• Data extracted from a collection
● ● ● ●

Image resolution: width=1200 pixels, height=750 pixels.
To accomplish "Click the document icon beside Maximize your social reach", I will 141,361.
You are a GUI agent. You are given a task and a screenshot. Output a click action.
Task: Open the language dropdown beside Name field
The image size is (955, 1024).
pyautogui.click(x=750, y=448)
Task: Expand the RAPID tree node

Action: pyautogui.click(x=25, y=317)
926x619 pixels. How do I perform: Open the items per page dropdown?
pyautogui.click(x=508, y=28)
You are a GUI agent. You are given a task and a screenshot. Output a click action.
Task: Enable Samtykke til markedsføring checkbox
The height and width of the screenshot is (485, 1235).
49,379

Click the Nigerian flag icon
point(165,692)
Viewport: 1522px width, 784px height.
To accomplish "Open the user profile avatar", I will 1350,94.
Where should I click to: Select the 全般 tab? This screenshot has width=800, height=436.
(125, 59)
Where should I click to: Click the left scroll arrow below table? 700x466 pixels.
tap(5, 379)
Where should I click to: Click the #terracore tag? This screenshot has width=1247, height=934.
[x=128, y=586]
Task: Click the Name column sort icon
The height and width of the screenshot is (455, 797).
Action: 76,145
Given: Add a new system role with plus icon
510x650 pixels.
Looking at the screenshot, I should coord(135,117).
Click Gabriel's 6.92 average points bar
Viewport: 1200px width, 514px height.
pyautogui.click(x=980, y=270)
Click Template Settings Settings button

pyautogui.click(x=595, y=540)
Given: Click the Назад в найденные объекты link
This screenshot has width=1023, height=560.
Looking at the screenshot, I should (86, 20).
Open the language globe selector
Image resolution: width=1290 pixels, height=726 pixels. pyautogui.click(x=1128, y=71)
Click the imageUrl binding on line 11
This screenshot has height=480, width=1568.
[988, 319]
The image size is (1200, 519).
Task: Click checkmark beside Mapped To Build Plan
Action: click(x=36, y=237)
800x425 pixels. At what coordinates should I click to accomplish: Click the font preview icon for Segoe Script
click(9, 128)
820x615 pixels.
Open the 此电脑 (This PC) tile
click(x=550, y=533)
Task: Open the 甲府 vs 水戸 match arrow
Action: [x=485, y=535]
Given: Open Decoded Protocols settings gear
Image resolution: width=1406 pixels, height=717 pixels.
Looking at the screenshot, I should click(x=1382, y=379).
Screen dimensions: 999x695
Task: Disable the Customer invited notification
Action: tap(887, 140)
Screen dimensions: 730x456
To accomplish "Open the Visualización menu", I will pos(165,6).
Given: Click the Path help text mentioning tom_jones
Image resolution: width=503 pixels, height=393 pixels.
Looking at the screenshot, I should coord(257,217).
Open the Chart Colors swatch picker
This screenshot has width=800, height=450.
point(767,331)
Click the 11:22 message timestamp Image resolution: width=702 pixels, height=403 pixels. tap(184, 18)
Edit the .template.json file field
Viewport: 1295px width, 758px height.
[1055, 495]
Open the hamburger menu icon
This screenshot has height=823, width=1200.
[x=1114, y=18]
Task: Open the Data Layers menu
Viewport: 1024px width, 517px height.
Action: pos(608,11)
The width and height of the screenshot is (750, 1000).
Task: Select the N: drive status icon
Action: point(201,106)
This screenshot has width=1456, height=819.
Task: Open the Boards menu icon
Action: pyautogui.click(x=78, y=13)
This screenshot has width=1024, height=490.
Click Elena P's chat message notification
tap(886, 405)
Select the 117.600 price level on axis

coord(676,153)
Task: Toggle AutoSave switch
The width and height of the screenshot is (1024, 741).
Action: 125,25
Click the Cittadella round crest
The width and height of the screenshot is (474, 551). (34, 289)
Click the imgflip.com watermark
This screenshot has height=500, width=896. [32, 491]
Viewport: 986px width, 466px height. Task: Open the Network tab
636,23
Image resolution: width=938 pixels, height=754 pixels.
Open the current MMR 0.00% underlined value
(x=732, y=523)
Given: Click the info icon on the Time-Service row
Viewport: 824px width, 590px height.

● ● ● ●

Output all of the records exactly, with nothing omitted.

Image resolution: width=1200 pixels, height=750 pixels.
To accomplish "Click the document icon beside Maximize your social reach", I will 141,361.
You are a GUI agent. You are given a task and a screenshot. Output a click action.
Task: Open the language dropdown beside Name field
The image size is (955, 1024).
pyautogui.click(x=750, y=448)
Task: Expand the RAPID tree node

Action: pyautogui.click(x=25, y=317)
926x619 pixels. How do I perform: Open the items per page dropdown?
pyautogui.click(x=508, y=28)
You are a GUI agent. You are given a task and a screenshot. Output a click action.
Task: Enable Samtykke til markedsføring checkbox
The height and width of the screenshot is (485, 1235).
49,379

Click the Nigerian flag icon
point(165,692)
Viewport: 1522px width, 784px height.
To accomplish "Open the user profile avatar", I will 1350,94.
Where should I click to: Select the 全般 tab? This screenshot has width=800, height=436.
(125, 59)
Where should I click to: Click the left scroll arrow below table? 700x466 pixels.
tap(5, 379)
Where should I click to: Click the #terracore tag? This screenshot has width=1247, height=934.
[x=128, y=586]
Task: Click the Name column sort icon
The height and width of the screenshot is (455, 797).
Action: 76,145
Given: Add a new system role with plus icon
510x650 pixels.
Looking at the screenshot, I should coord(135,117).
Click Gabriel's 6.92 average points bar
Viewport: 1200px width, 514px height.
pyautogui.click(x=980, y=270)
Click Template Settings Settings button

pyautogui.click(x=595, y=540)
Given: Click the Назад в найденные объекты link
This screenshot has width=1023, height=560.
Looking at the screenshot, I should (86, 20).
Open the language globe selector
Image resolution: width=1290 pixels, height=726 pixels. pyautogui.click(x=1128, y=71)
Click the imageUrl binding on line 11
This screenshot has height=480, width=1568.
[988, 319]
The image size is (1200, 519).
Task: Click checkmark beside Mapped To Build Plan
Action: click(x=36, y=237)
800x425 pixels. At what coordinates should I click to accomplish: Click the font preview icon for Segoe Script
click(9, 128)
820x615 pixels.
Open the 此电脑 (This PC) tile
click(x=550, y=533)
Task: Open the 甲府 vs 水戸 match arrow
Action: [x=485, y=535]
Given: Open Decoded Protocols settings gear
Image resolution: width=1406 pixels, height=717 pixels.
Looking at the screenshot, I should click(x=1382, y=379).
Screen dimensions: 999x695
Task: Disable the Customer invited notification
Action: tap(887, 140)
Screen dimensions: 730x456
To accomplish "Open the Visualización menu", I will pos(165,6).
Given: Click the Path help text mentioning tom_jones
Image resolution: width=503 pixels, height=393 pixels.
Looking at the screenshot, I should coord(257,217).
Open the Chart Colors swatch picker
This screenshot has width=800, height=450.
point(767,331)
Click the 11:22 message timestamp Image resolution: width=702 pixels, height=403 pixels. tap(184, 18)
Edit the .template.json file field
Viewport: 1295px width, 758px height.
[1055, 495]
Open the hamburger menu icon
This screenshot has height=823, width=1200.
[x=1114, y=18]
Task: Open the Data Layers menu
Viewport: 1024px width, 517px height.
Action: pos(608,11)
The width and height of the screenshot is (750, 1000).
Task: Select the N: drive status icon
Action: point(201,106)
This screenshot has width=1456, height=819.
Task: Open the Boards menu icon
Action: pyautogui.click(x=78, y=13)
This screenshot has width=1024, height=490.
Click Elena P's chat message notification
tap(886, 405)
Select the 117.600 price level on axis

coord(676,153)
Task: Toggle AutoSave switch
The width and height of the screenshot is (1024, 741).
Action: 125,25
Click the Cittadella round crest
The width and height of the screenshot is (474, 551). (34, 289)
Click the imgflip.com watermark
This screenshot has height=500, width=896. [32, 491]
Viewport: 986px width, 466px height. Task: Open the Network tab
636,23
Image resolution: width=938 pixels, height=754 pixels.
Open the current MMR 0.00% underlined value
(x=732, y=523)
Given: Click the info icon on the Time-Service row
Viewport: 824px width, 590px height.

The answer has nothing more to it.